[Input data — start]

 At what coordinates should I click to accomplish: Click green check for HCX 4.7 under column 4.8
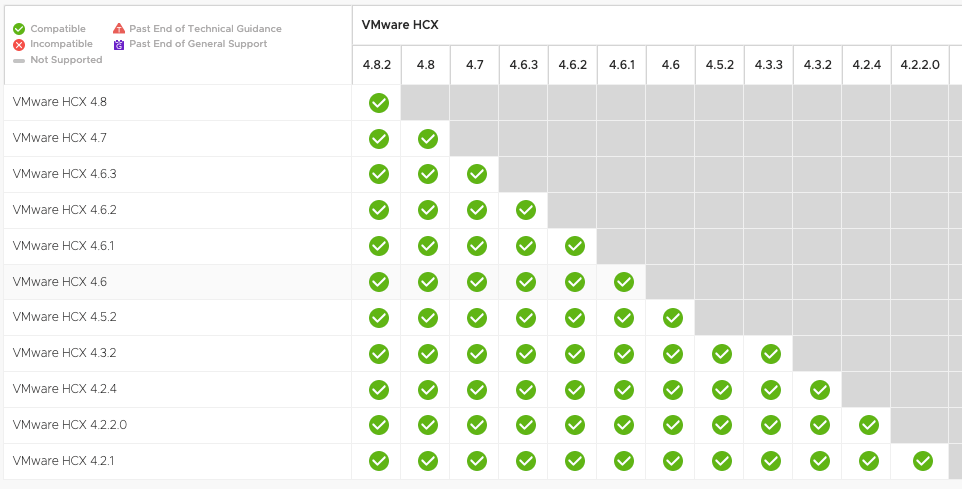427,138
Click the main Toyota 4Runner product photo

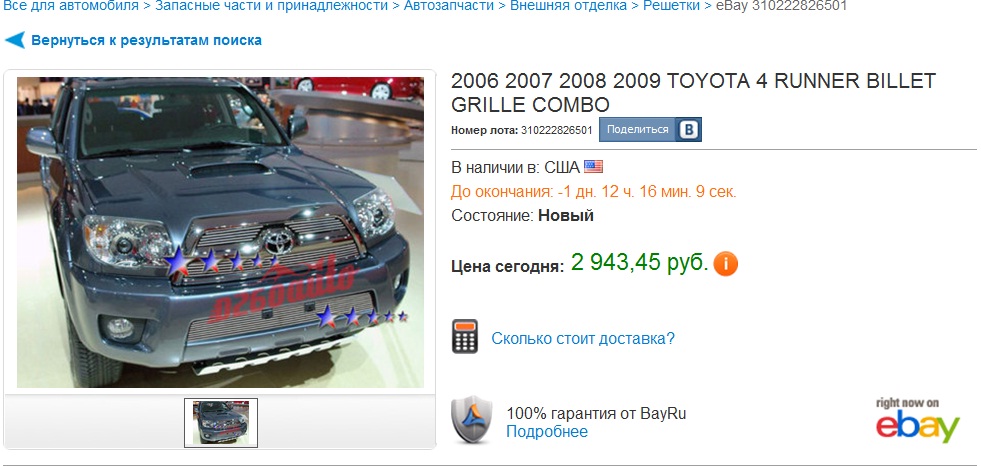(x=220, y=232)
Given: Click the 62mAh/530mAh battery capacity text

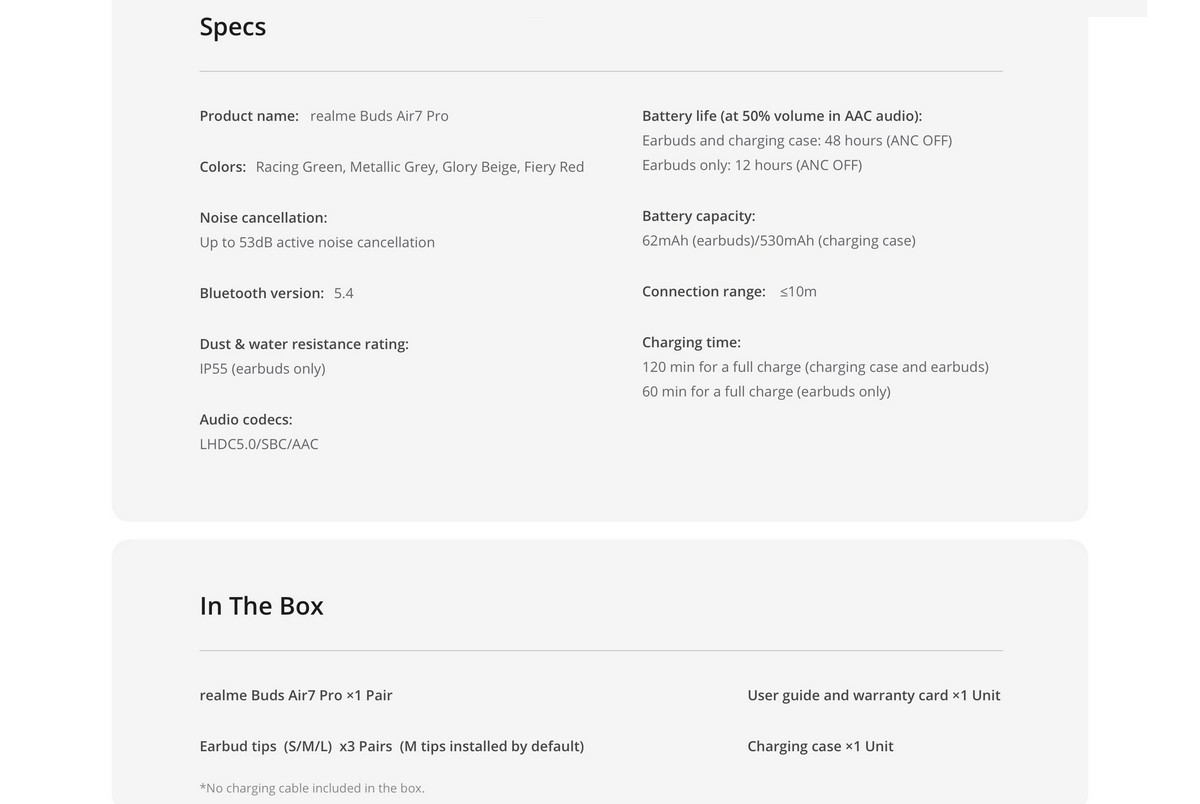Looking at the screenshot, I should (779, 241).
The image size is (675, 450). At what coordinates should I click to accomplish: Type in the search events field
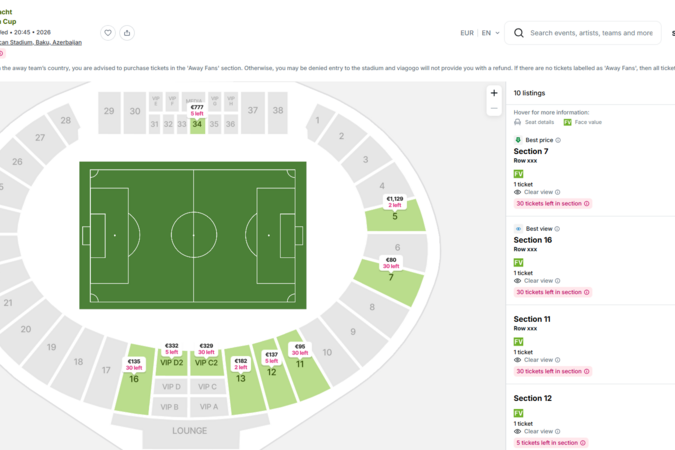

[Input data — finish]

What the exercise asks =>
I'd like the material repeated word for word, without the pictures it holds.

Reply =>
 At what coordinates should I click to accomplish: Click green check for HCX 4.7 under column 4.8
427,138
Click the main Toyota 4Runner product photo

(x=220, y=232)
Given: Click the 62mAh/530mAh battery capacity text

Looking at the screenshot, I should (779, 241).
The image size is (675, 450). At what coordinates should I click to accomplish: Type in the search events field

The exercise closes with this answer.